いよいよ春雷と春児兄弟の距離が近づいてきています

 

袁世凱は中華民国総統からより権力の集中をはかり、皇帝になろうとしていた。

 

そのために中華皇帝のみしるしである「龍玉」を張作霖から買い取ろうと使者に春児をたて大連へ向かわせた。

 

会談場所のヤマトホテルでお供を一人連れて張作霖の代理人を待っているところに寿安(シュウアン)と出くわす。

 

寿安「まあ春児、何という偶然でございましょう」

 

春児「(立ち上がり)これは寿安様。お久しぶりでございます」

 

寿安「あなたは今も宮廷に残って宣統陛下のお世話をなさっているのね。私はこれからアメリカに渡りますの」

 

春児「さようでございますか」

 

寿安「春児、あなたがなぜここに居るのか知っていてよ。袁世凱、あの男から密命を受けて張作霖に会いに行くのでしょう。あの男は『金ならいくらでも払うから龍玉を買ってこい』とか言ったのでしょう」

 

春児「寿安様・・」

 

寿安「私の地獄耳はおばあさま譲りよ。でもどうしてその龍玉を張作霖が持っているのかしら。もしかしたら彼がいつか長城を超えて袁世凱を破って中原の覇者となるのかしら」

 

春児「龍玉は天命のみしるしだと西太后様が仰せでした」

 

寿安「私たちはやはり中国人ね。これだけ西洋の価値観に取り囲まれても科学よりも伝説を信じてしまう・・春児、あなたが無体な命令に従った本当の理由を存じておりましてよ。幼い頃に生き別れたお兄様に30年ぶりで会えるかもしれない・・」

 

春児「なぜ、兄のことを・・」

 

寿安「おばあさまがこう言ったの『こんなにもよくしてくれた春児に私は何もしてあげられない。だからせめて一目なりとも生き別れた兄さんに合わせてあげておくれ・・』と」

 

春児「勿体ないお言葉でございます」

 

寿安「あなたのお兄様は他人のしつらえたお膳に箸をつける人ではないわ。
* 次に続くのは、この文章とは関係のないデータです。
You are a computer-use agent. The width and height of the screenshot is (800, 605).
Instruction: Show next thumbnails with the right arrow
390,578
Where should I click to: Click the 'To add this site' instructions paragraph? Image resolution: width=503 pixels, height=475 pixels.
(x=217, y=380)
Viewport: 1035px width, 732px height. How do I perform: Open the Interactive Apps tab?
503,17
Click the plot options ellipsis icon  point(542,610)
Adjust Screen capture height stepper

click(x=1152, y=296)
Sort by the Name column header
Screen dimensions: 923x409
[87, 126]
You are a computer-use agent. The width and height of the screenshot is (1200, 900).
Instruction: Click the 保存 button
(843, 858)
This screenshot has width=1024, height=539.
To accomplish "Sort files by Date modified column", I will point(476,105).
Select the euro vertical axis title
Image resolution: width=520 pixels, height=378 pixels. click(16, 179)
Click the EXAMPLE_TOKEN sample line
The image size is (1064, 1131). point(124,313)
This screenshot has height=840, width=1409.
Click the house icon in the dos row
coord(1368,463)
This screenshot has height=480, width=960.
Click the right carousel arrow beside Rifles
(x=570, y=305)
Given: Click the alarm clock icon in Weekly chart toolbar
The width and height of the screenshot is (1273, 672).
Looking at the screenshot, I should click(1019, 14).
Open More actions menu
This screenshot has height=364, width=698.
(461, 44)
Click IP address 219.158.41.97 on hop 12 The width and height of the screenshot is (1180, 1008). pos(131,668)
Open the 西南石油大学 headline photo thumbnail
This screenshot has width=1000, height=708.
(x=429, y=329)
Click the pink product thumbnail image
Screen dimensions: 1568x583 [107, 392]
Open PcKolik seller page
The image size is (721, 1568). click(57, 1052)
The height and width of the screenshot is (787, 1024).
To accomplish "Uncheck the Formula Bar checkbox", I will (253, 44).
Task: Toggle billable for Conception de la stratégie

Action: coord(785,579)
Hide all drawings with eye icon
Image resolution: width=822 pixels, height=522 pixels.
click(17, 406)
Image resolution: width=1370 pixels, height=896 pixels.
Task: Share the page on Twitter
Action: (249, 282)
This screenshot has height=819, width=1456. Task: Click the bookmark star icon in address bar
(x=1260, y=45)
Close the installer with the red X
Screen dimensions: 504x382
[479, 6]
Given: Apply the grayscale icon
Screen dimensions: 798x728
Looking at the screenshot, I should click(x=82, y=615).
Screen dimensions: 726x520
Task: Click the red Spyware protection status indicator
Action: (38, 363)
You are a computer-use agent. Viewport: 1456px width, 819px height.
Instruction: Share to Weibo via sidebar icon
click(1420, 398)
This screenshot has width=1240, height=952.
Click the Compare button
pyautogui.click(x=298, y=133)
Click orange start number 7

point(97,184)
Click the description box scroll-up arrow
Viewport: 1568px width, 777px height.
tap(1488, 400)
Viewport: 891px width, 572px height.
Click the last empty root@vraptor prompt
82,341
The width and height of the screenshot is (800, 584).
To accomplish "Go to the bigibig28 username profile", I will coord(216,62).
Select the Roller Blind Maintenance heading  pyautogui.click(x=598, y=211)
それから張作霖はこういったの『袁世凱のくそったれが俺様に龍玉を譲れとぬかしやがるか!大連まで出てこいだと?天下のやり取りなら山海関で聞いてやる』って」

 

春児「張作霖とはそのようなお方なのですね」

 

寿安「それから『俺様が行かねえとなればこっちの使者は李春雷しかいない。そう考えりゃ姐さんよ、兄弟が巡り合う段取りはお天帝様がとうにつけていて下すったわけだ』と言ったわ」

 

春児「会談をを成功させて龍玉を買い取ることはできるでしょうか」

 

寿安「春児、おばあさまになったつもりで言うわよ『大総監大鑑として李将軍に会ってはいけない。そんなばかばかしい会談など忘れてお前は李春雲として兄さんに会って手を取り合って泣くがいい』」

 

春児「勿体ないお言葉でございます」

 

寿安「あなたたちはえらいわ。立ち枯れたコウリャン畑から這い出した兄弟が、大変な苦労をして大総管となり将軍となったのだから」

 

寿安を迎えに来た車の到着する音がする

 

寿安「では私はこれで。船の時間が迫っておりますから」

 

寿安に深く礼をして二人は別れ、春児はお供を連れて2階へ上がって行った。